- _WORK ITEM_
Look below for the line holding "Viewport: 1200px width, 675px height." and the line holding "Task: Open the Главная dashboard icon". Transcribe exactly those lines and all lines between them, nothing more.

- _DATA UNDER STUDY_
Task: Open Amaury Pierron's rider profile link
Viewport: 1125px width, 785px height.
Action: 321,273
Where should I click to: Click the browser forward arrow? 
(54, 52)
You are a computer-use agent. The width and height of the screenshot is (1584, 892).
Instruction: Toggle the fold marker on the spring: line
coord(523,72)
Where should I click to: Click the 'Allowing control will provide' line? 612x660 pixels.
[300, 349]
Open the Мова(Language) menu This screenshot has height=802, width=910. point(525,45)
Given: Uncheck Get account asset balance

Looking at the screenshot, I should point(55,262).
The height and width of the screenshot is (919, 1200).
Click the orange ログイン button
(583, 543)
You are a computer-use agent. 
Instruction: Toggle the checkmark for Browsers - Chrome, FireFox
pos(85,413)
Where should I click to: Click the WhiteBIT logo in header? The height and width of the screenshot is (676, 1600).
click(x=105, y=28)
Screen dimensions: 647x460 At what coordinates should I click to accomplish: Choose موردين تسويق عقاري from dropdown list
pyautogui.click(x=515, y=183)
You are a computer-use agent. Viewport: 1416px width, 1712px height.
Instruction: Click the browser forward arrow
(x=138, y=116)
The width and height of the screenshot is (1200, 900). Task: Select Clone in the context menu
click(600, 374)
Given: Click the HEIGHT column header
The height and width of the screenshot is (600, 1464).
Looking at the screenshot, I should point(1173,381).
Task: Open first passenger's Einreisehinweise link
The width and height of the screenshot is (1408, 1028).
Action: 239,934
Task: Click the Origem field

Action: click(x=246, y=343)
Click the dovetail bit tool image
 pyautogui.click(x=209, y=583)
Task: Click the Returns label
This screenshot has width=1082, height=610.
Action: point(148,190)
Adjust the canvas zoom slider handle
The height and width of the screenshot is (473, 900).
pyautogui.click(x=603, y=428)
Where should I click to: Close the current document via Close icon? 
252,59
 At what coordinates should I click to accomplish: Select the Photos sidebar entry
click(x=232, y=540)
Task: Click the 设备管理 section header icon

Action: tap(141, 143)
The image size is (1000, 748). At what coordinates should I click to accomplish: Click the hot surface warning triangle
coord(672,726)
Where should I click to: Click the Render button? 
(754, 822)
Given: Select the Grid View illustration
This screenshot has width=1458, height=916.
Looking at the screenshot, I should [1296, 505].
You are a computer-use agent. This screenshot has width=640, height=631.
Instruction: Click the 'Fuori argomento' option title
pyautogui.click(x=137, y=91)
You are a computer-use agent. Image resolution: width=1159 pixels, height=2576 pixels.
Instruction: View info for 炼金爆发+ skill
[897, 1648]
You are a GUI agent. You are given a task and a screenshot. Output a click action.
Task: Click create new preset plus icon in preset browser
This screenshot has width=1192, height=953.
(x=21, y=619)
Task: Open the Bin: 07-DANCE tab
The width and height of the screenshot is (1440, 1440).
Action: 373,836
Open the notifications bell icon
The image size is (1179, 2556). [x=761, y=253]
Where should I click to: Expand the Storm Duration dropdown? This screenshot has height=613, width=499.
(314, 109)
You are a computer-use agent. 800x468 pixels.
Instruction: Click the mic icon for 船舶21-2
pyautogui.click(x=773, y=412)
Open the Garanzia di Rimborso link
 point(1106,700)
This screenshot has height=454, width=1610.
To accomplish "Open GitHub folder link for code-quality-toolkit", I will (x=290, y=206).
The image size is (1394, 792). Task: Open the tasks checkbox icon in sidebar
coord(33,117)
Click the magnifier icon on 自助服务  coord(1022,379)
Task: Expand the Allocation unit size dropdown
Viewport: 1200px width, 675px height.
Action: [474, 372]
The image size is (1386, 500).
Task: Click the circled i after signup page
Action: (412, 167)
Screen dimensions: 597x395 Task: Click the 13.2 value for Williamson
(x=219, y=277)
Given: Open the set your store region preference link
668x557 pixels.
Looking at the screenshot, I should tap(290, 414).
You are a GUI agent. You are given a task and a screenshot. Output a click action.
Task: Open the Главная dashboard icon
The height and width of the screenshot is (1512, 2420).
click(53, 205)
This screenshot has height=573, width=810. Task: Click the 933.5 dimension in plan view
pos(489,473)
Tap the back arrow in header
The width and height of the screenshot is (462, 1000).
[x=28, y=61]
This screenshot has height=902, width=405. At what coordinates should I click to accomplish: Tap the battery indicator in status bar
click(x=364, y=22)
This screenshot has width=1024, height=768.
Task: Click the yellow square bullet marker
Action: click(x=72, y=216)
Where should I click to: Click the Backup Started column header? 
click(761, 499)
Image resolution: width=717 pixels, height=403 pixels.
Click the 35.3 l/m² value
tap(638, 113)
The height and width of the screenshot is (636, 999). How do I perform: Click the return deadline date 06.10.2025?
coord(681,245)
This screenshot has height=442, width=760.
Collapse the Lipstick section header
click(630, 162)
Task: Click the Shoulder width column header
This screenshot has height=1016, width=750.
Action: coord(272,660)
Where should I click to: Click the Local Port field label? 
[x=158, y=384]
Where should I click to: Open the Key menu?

- _PROBLEM SOLUTION_
Viewport: 1200px width, 675px height.
Action: [474, 372]
The image size is (1386, 500).
Task: Click the circled i after signup page
Action: (412, 167)
Screen dimensions: 597x395 Task: Click the 13.2 value for Williamson
(x=219, y=277)
Given: Open the set your store region preference link
668x557 pixels.
Looking at the screenshot, I should tap(290, 414).
You are a GUI agent. You are given a task and a screenshot. Output a click action.
Task: Open the Главная dashboard icon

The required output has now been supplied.